+++ RECORDS FOR THIS TASK
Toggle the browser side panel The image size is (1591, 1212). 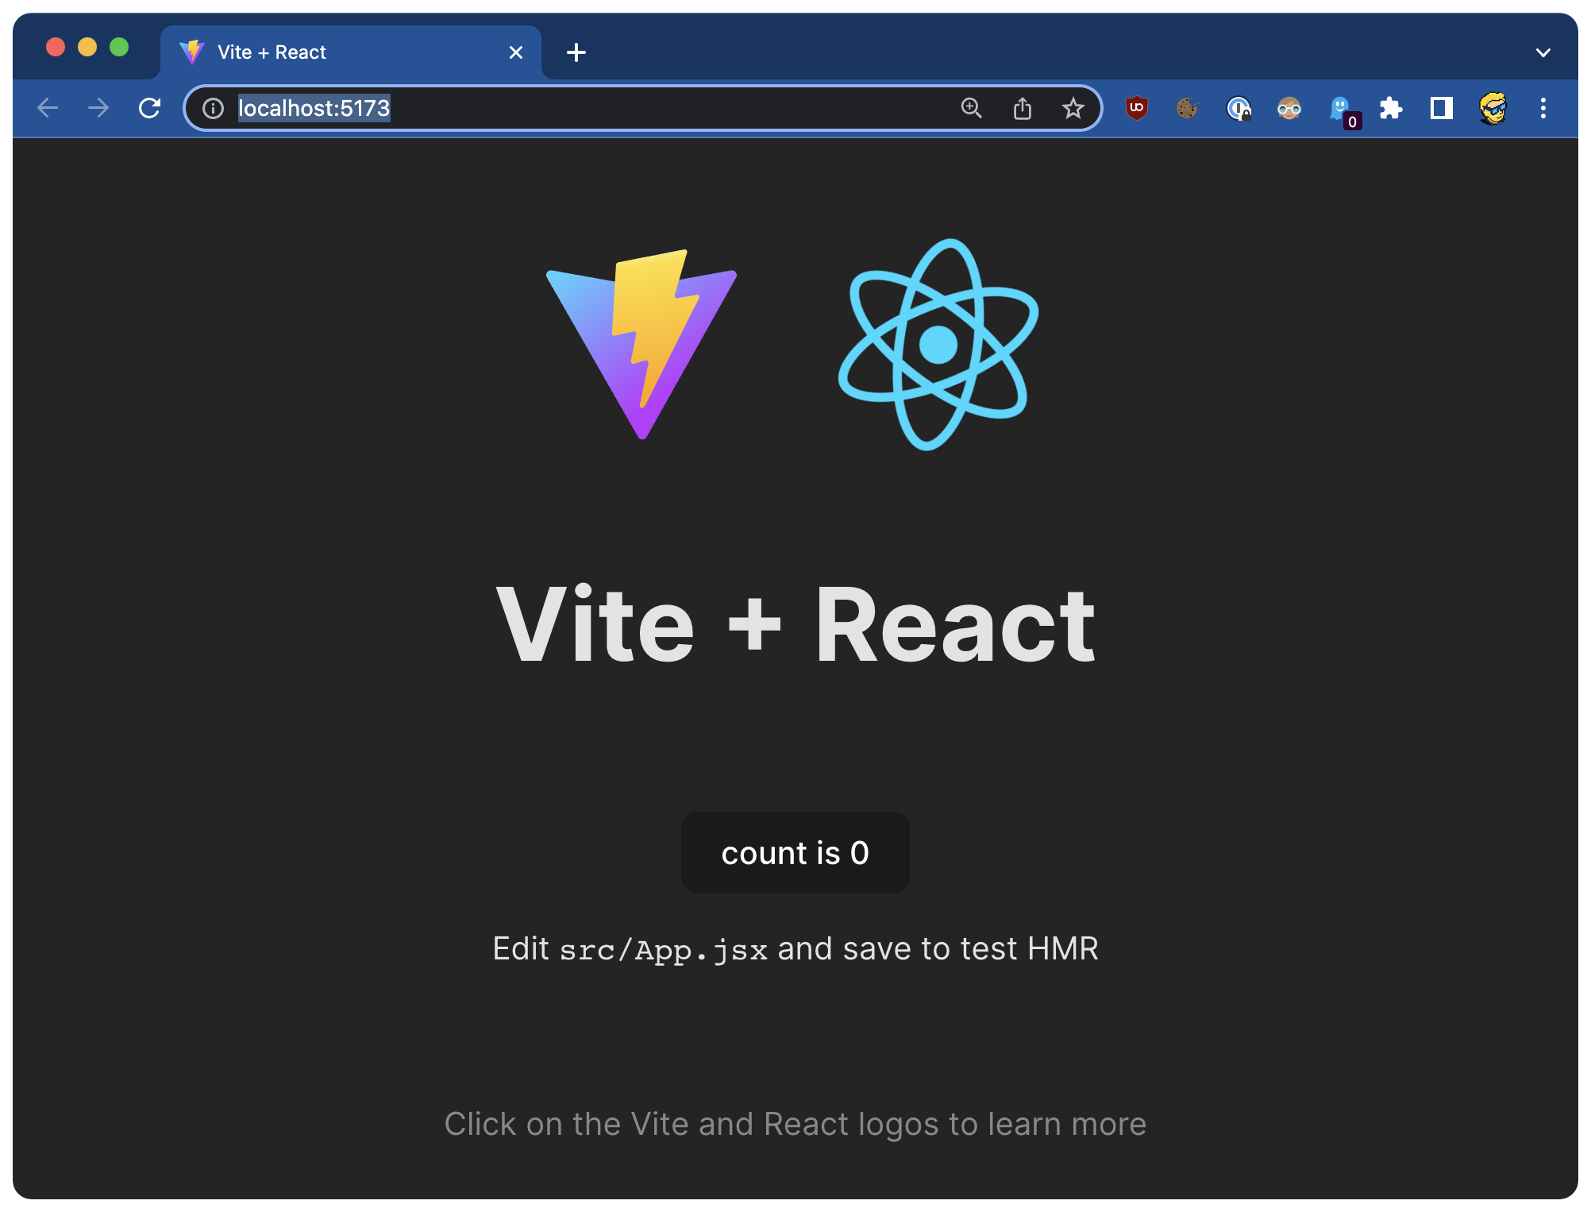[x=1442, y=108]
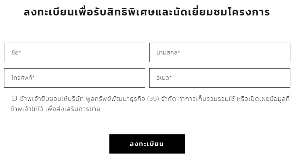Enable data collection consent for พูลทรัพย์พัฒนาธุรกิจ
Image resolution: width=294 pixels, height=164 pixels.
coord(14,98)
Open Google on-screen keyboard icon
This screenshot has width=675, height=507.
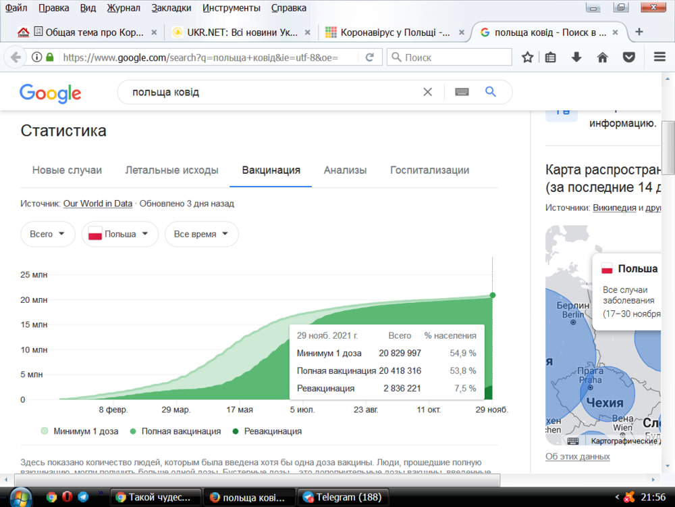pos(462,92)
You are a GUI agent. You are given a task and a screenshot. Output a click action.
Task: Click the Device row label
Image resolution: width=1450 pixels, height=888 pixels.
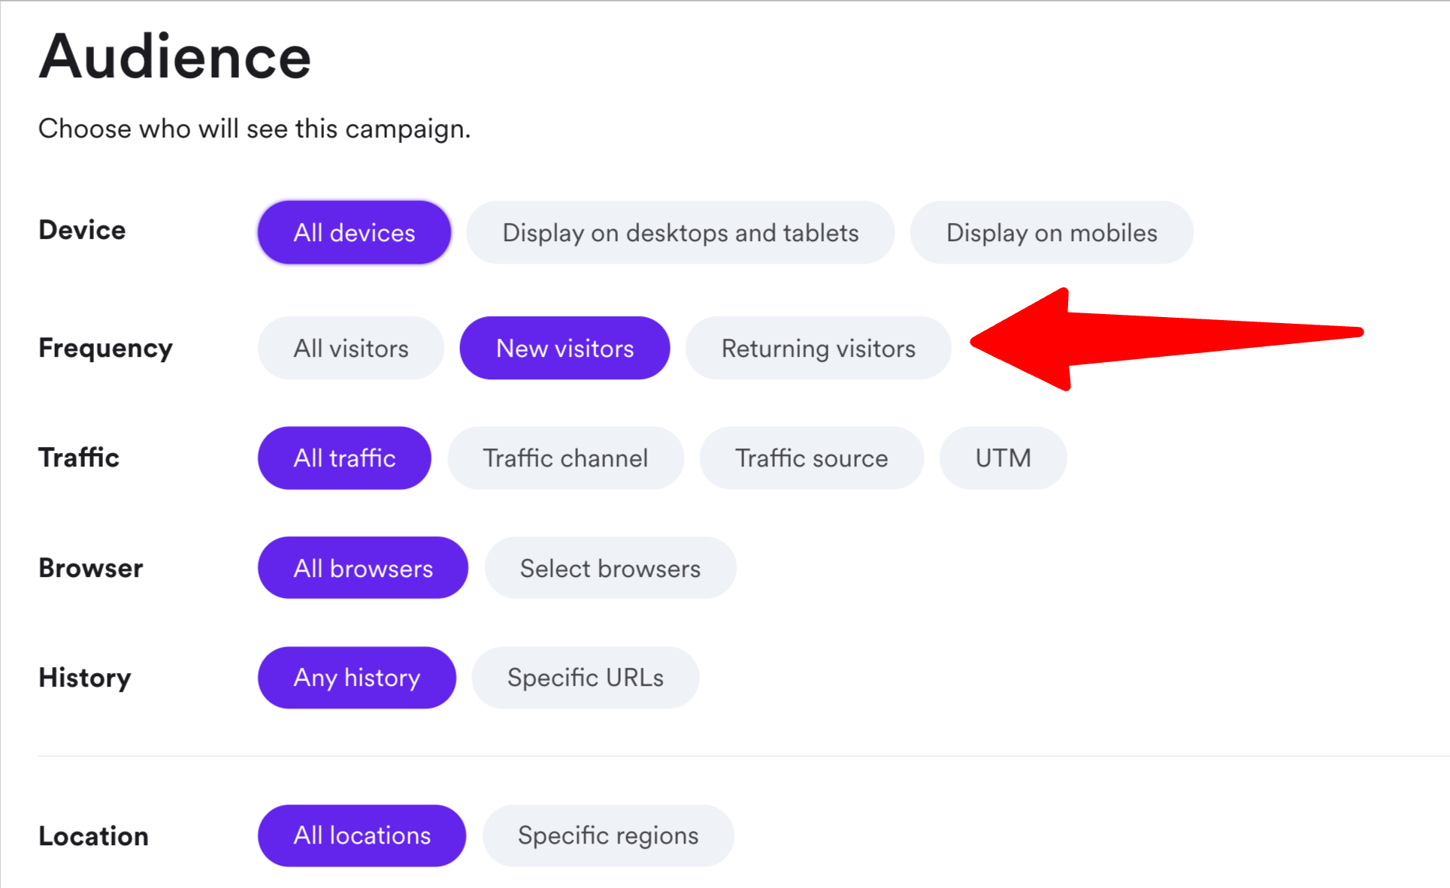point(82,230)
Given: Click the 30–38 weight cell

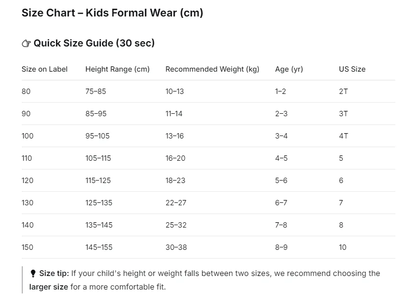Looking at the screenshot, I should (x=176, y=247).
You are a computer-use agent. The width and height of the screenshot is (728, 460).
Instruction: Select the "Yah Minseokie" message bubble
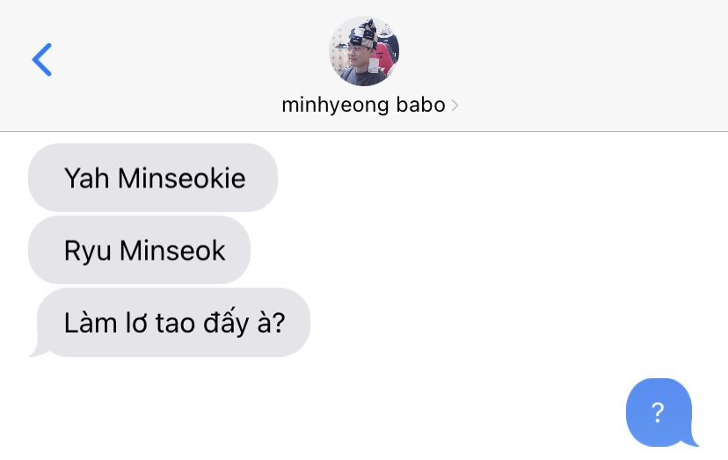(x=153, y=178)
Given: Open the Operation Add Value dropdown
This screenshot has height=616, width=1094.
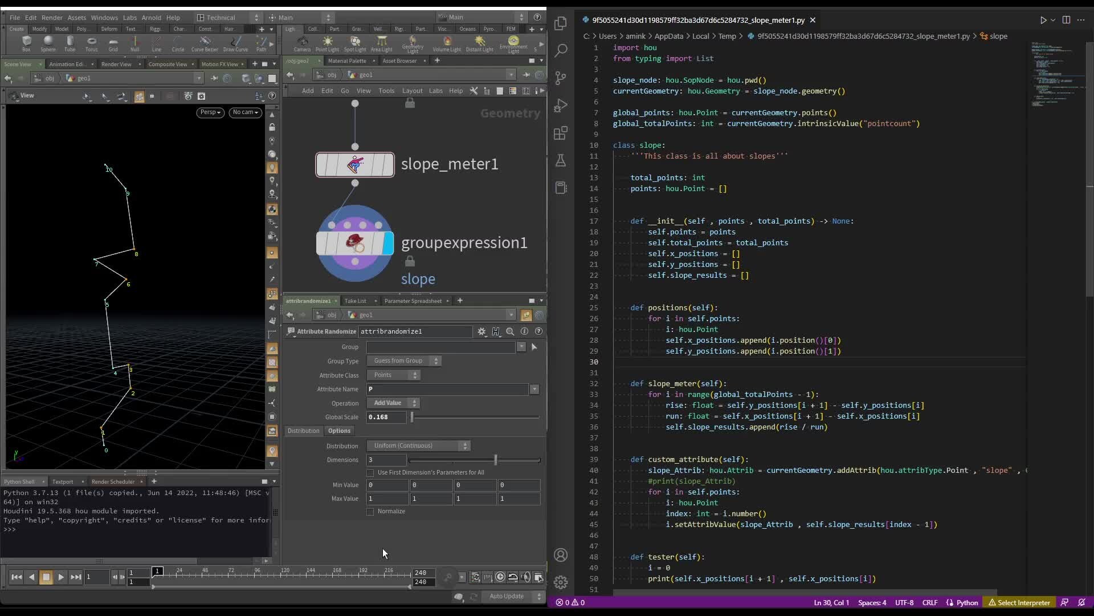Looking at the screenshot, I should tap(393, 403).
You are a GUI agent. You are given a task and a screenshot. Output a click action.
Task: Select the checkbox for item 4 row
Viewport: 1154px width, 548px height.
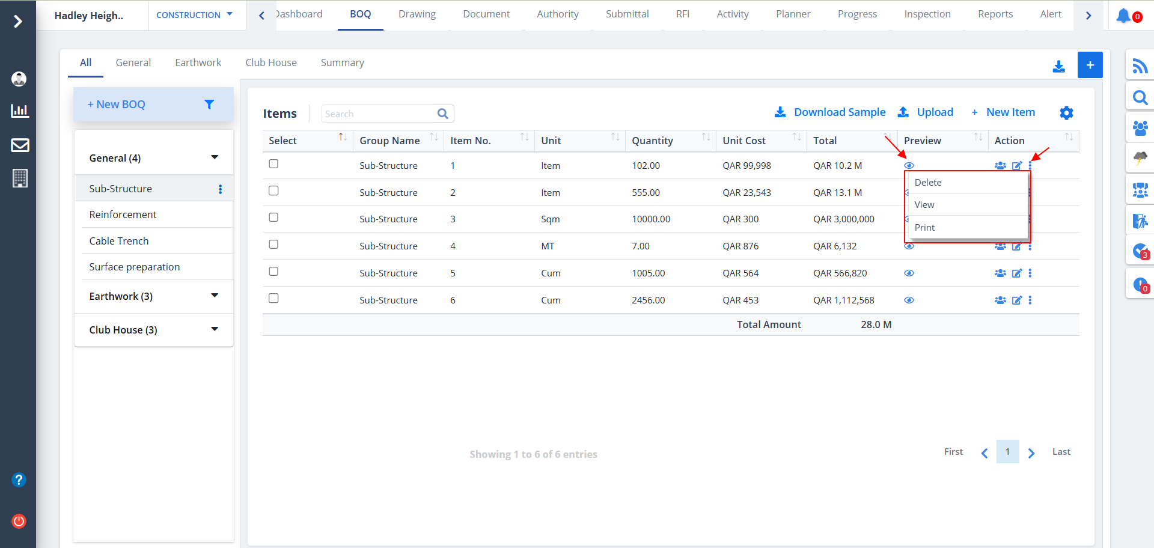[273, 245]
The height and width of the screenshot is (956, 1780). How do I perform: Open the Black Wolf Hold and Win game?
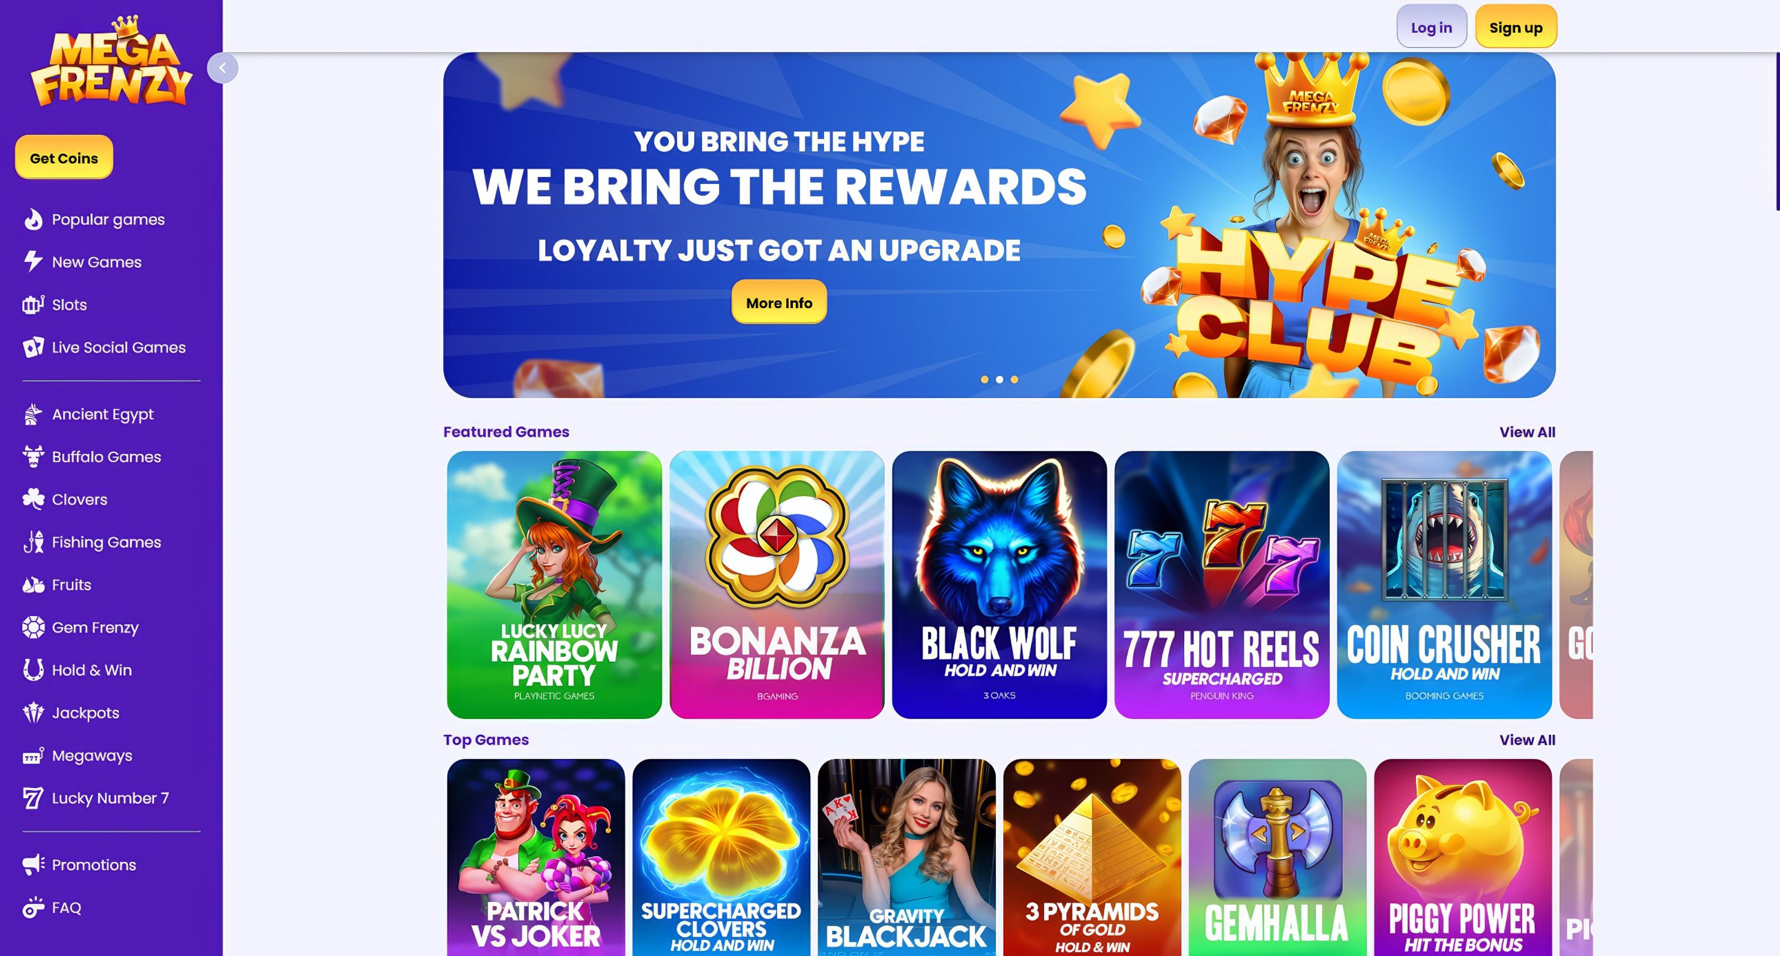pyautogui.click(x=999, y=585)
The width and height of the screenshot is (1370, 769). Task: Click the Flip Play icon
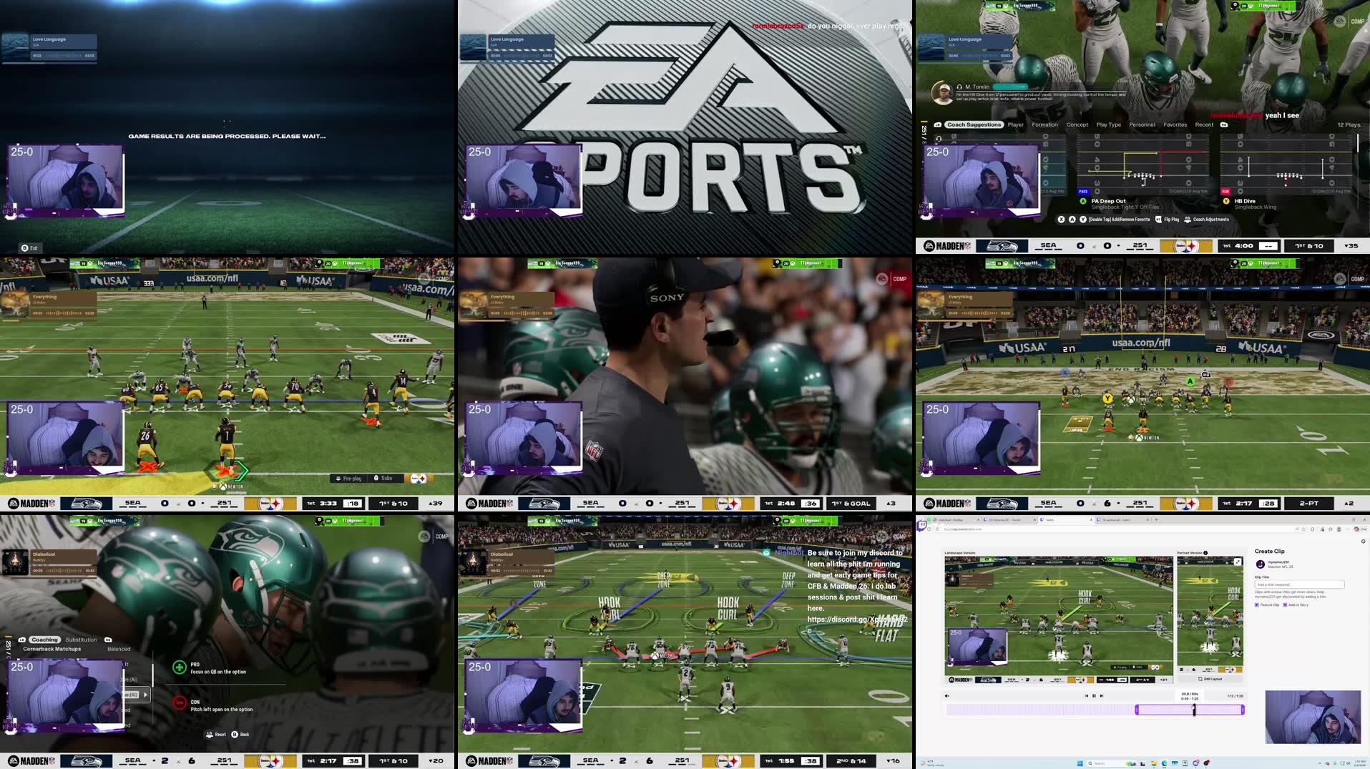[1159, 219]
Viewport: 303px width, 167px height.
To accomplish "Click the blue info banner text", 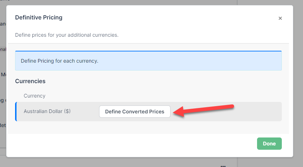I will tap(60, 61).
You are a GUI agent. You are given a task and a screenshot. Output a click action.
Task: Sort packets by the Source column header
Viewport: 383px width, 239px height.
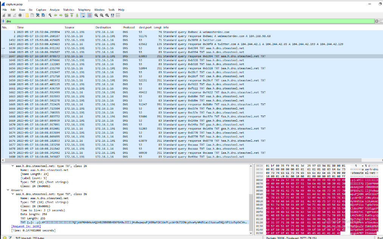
++++++
> [TASK DESCRIPTION] Starting at the line containing "The height and" and ending with the line containing "[1159, 219]", convert those rows into a JSON list of strings with one string per line, skipping blank lines and omitting the pictures.

> [RESPONSE FOR THIS EXERCISE]
[
  "The height and width of the screenshot is (956, 1780). How do I perform: Open the Black Wolf Hold and Win game?",
  "pyautogui.click(x=999, y=585)",
  "The width and height of the screenshot is (1370, 769). Task: Click the Flip Play icon",
  "[1159, 219]"
]